Editor Senior - Ciencia

Hasta 18 estudios que afirmaban la presencia de microplásticos en órganos humanos acaban de impugnados por posibles fallos técnicos y de control. Y, aunque llevamos años obsesionados con ellos, lo cierto es que no debería sorprendernos: lo sabemos casi desde el principio. 

Los estudios que sugerían su presencia en el tejido arterial o en los testículos llevan recibiendo críticas públicas desde el principio. Y el famoso estudio que hablaba de la presencia de microplásticos en el cerebro, era puro fraude científico.

Nada de esto invalida la preocupación ambiental, ni niega la exposición humana a este tipo de partículas. Sencillamente, señala que nos hemos pasado de frenada.

Y que hay mucha gente aprovechándose de ello.

¿Qué ha pasado exactamente? En lo que llevamos de década, la contaminación ambiental por microplásticos se ha ido convirtiendo en un tema central que no solo ha generado un boom de investigación, sino que ha impulsado normativas y regulaciones

Y es lógico, el uso global de plásticos (que alcanzó en 2019 las 460 megatoneladas) va camino de triplicarse para 2060 y esa perspectiva hace que su impacto sea un tema a tener muy en cuenta.

Sin embargo, el interés mediático está oscureciendo que un buen número de estudios se está lanzando a hacer afirmaciones sin una solidez metodológica detrás que los sostenga. 
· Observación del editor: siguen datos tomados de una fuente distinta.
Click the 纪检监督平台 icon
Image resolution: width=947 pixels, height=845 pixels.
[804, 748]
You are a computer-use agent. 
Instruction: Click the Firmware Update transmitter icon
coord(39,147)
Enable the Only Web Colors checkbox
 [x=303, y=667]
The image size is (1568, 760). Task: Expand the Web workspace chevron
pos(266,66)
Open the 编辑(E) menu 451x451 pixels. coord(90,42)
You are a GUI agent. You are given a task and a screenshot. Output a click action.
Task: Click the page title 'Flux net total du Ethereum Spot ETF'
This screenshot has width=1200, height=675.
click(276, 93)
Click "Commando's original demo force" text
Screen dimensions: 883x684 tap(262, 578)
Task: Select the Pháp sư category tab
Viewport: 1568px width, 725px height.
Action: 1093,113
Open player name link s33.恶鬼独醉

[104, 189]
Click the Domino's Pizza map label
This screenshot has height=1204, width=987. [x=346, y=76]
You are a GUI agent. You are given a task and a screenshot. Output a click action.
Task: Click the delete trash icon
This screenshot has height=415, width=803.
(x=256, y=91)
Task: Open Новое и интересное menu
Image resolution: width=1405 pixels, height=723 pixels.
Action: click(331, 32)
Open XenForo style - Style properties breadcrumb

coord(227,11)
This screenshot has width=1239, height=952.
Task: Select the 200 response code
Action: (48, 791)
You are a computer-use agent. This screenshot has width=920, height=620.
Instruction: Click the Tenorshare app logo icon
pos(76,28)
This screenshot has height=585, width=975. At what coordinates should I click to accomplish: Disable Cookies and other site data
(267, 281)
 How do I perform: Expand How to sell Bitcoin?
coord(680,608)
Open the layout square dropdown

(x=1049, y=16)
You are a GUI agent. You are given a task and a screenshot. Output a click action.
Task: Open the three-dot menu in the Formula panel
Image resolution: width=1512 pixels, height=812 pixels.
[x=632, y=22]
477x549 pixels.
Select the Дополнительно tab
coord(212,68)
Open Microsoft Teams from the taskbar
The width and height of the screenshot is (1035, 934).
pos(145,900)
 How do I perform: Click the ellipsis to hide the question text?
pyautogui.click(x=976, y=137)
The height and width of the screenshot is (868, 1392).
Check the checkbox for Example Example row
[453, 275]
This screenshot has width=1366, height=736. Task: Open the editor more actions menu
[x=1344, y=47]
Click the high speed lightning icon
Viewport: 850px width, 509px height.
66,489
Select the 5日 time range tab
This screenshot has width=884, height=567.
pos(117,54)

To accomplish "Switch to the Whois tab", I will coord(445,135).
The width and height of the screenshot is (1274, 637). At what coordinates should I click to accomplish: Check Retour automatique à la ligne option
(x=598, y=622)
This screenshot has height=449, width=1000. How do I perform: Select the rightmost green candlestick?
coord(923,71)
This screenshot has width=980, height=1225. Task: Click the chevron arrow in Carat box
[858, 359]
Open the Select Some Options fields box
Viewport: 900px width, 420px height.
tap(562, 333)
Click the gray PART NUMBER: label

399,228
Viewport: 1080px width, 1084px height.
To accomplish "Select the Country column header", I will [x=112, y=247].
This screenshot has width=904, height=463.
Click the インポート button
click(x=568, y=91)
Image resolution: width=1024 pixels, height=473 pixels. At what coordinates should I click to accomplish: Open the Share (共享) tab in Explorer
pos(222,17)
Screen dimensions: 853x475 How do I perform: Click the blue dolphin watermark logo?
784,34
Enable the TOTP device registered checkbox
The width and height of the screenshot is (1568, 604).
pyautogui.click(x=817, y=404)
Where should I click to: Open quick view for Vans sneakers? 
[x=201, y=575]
¿Cuál es realmente el problema? En realidad hay muchos problemas. Para empezar, el mismo término 'microplásticos' es deliberadamente amplio y confuso: hablamos de una miriada de cosas (fragmentos, fibras, películas o partículas) de numerosos tamaños y composiciones. Su uso es útil para poder hablar globalmente del problema, sí; peor acba generando en la población la idea de "confeti de colores" colándose por los órganos de animales y plantas.

Luego vino todo lo demás.

Esto es posible porque ese "todo lo demás" tiene una explicación tan simple como preocupante. Como subrayaba Sergio Ferrer, "la detección de plásticos a estas escalas de tamaño es un proceso analítico sumamente complejo y la urgencia por publicar información sobre su presencia en lugares recónditos (incluso en el cuerpo humano) puede favorecer la aparición de estas publicaciones tan mediáticas".

O sea, el problema es otro. Como decía Hannah Arendt, a menudo no sabemos distinguir entre un refugio y una trampa. La preocupación (casi histérica) por los microplásticos, la tendencia a legislar en caliente respondiendo al ánimo social y el escaso rigor de los medios (problema en el que es inevitable que nos incluyamos) han convertido este tema en una trampa.

Porque, como digo, todo parece indicar que (aunque no tengamos una cucharadita de ellos en el cerebro) los microplásticos sí son un problema. Solo queda que asumamos el tipo de problema que son en realidad, que no sobreactuemos y que tomemos cartas en el asunto.